The fair values of cash and cash equivalents approximate the carrying values due to the short period of time to maturity (Level 2 of the fair value hierarchy).

Goodwill
In accordance with the Accounting Standards Codification ("ASC") 350, Intangibles – Goodwill and Other, the Company assesses goodwill for impairment annually during the fourth quarter of its fiscal year using October 1 balances or when there is evidence that events or changes in circumstances indicate that the carrying amount of the asset may not be recovered. The Company evaluates goodwill at the reporting unit level and has identified its operating segments, Banks, Merchants, and Billers, as the reporting units. As of March 31, 2024, the Company's goodwill balance of $1.2 billion was allocated $671.7 million to Banks, $137.3 million to Merchants, and $417.0 million to Billers.

Recoverability of goodwill is measured using a discounted cash flow model incorporating discount rates commensurate with the risks involved. Use of a discounted cash flow model is common practice in impairment testing in the absence of available transactional market evidence to determine the fair value. The calculated fair value was substantially in excess of the current carrying value for all reporting units based upon the October 1, 2023, annual impairment test and there have been no indications of impairment in the subsequent periods.

Equity Method Investment
In July 2019, the Company invested $18.3 million for a 30% non-controlling financial interest in a payment technology and services company in India. The Company accounted for this investment using the equity method in accordance with ASC 323, Investments - Equity Method and Joint Ventures. The Company records its share of earnings and losses in the investment on a one-quarter lag basis. Accordingly, the Company recorded an investment of $18.3 million and $18.5 million, which is included in other noncurrent assets in the condensed consolidated balance sheet as of March 31, 2024, and December 31, 2023, respectively.

Recently Issued Accounting Standards Not Yet Effective
In November 2023, the FASB issued ASU 2023-07, Segment Reporting (Topic 280): Improvements to Reportable Segment Disclosures, to improve reportable segment disclosure requirements, primarily through enhanced disclosures about significant segment expenses. ASU 2023-07 is effective for annual periods beginning after December 15, 2023 and interim periods beginning after December 15, 2024, and early application is permitted. The Company is currently assessing the impact the adoption of ASU 2023-07 will have on its segment reporting disclosures.

In December 2023, the FASB issued ASU 2023-09, Income Taxes (Topic 740): Improvements to Income Tax Disclosures, to enhance the transparency and decision usefulness of income tax disclosures.
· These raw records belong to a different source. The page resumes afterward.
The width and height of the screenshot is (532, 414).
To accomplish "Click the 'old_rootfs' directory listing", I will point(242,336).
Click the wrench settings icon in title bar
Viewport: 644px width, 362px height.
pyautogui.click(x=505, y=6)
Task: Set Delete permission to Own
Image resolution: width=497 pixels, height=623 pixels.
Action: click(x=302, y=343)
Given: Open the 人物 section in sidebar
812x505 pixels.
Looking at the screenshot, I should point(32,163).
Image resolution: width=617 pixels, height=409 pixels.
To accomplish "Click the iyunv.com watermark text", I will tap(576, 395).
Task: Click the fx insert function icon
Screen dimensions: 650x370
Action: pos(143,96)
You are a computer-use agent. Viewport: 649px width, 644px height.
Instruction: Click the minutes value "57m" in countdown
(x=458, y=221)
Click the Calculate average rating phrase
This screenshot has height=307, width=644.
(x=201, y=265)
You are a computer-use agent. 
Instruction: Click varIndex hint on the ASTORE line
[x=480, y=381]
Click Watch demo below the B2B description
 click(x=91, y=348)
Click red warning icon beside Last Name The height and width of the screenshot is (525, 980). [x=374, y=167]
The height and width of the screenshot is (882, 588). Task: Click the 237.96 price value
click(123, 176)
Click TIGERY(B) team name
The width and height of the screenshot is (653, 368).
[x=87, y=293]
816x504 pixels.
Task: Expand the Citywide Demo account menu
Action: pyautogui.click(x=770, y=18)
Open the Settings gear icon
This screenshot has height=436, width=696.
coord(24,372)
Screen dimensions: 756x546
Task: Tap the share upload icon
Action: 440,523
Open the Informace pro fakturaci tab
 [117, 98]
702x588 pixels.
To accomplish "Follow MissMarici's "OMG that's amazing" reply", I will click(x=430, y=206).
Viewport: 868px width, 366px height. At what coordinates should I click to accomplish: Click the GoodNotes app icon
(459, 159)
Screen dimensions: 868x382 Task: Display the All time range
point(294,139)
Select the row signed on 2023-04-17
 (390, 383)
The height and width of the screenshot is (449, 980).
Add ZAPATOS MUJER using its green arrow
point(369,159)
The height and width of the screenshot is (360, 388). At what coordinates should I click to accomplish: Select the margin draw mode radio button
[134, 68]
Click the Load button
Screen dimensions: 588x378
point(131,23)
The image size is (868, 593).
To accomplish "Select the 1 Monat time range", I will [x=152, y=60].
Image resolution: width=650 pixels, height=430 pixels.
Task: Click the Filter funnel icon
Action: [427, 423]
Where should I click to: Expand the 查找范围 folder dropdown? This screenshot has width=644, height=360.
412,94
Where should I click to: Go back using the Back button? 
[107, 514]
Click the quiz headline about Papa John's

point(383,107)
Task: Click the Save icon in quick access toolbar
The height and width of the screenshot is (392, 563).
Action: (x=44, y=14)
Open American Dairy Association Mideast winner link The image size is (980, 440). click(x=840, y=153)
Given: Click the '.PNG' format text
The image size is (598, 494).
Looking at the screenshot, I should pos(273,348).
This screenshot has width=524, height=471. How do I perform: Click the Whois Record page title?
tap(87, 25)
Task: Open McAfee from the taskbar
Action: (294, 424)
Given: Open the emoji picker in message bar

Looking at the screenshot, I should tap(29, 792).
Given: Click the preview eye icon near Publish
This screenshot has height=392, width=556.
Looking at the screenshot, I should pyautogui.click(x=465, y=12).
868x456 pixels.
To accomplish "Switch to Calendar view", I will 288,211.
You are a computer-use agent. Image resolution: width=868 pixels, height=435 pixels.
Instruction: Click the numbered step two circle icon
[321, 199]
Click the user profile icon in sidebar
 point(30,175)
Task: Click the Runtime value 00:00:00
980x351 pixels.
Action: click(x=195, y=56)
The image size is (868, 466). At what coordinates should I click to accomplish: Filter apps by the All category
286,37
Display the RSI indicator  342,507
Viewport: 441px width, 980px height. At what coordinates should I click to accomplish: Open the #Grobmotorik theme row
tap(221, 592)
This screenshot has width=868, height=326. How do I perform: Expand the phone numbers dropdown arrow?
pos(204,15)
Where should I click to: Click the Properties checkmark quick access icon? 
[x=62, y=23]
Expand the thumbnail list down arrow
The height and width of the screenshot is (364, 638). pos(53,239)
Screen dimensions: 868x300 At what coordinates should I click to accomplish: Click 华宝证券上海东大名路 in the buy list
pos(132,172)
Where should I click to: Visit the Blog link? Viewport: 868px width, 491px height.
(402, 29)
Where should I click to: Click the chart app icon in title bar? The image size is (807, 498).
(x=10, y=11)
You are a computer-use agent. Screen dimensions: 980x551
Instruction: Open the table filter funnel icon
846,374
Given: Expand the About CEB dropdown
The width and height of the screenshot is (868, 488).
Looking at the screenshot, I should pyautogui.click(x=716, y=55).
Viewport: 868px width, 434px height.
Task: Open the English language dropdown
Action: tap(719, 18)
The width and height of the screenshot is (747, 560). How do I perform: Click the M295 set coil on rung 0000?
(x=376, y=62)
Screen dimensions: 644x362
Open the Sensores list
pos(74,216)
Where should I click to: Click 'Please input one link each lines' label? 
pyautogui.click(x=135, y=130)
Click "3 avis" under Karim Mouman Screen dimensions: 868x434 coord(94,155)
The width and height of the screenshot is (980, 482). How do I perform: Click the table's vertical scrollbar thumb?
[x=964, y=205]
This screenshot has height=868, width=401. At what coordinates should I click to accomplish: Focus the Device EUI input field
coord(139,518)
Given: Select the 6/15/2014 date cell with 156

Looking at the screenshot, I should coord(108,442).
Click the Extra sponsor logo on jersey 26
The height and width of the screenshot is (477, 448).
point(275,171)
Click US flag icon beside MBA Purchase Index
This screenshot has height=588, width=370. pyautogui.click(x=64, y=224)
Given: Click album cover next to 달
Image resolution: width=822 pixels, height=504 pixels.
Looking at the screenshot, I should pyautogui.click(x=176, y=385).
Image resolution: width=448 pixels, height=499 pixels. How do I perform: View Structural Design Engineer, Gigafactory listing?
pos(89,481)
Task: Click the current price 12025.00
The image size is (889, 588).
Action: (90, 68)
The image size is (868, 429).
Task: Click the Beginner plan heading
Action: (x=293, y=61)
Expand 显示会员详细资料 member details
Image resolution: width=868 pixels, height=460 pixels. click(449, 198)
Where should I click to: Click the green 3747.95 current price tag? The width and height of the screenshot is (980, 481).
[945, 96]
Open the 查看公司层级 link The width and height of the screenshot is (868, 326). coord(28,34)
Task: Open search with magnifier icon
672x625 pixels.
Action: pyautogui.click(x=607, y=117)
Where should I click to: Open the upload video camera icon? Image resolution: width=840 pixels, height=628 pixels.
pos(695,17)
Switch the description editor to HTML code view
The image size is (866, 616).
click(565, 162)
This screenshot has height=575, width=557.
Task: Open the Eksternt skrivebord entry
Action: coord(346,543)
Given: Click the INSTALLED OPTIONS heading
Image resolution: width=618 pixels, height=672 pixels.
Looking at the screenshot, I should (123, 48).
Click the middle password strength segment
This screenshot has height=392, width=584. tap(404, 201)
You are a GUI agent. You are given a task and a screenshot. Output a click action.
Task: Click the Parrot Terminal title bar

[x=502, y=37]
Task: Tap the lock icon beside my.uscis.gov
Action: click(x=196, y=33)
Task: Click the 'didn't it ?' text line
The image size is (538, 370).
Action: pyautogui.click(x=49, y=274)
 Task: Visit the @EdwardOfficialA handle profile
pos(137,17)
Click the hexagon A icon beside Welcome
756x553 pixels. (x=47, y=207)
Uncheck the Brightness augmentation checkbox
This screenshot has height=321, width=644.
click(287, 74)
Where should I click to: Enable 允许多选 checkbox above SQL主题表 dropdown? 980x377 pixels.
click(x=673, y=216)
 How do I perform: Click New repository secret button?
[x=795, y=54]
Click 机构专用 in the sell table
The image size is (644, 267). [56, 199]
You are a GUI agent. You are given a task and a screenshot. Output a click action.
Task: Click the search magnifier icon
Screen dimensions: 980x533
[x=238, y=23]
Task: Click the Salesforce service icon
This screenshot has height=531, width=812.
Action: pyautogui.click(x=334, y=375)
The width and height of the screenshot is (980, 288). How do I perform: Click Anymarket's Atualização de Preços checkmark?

The amendments in this update will require disclosure of more disaggregated information about a reporting entity's effective tax rate reconciliation and income taxes paid. ASU 2023-09 is effective for annual periods beginning after December 15, 2024, and early application is permitted for annual financial statements that have not yet been issued or made available for issuance. The Company is currently assessing the impact the adoption of ASU 2023-09 will have on its income tax disclosures.

2. Revenue
In accordance with ASC 606, Revenue From Contracts With Customers, revenue is recognized upon transfer of control of promised products and/or services to customers in an amount that reflects the consideration the Company expects to be entitled to in exchange for those products and services. Revenue is recognized net of any taxes collected from customers and subsequently remitted to governmental authorities. See Note 9, Segment Information, for additional information, including disaggregation of revenue based on primary solution category.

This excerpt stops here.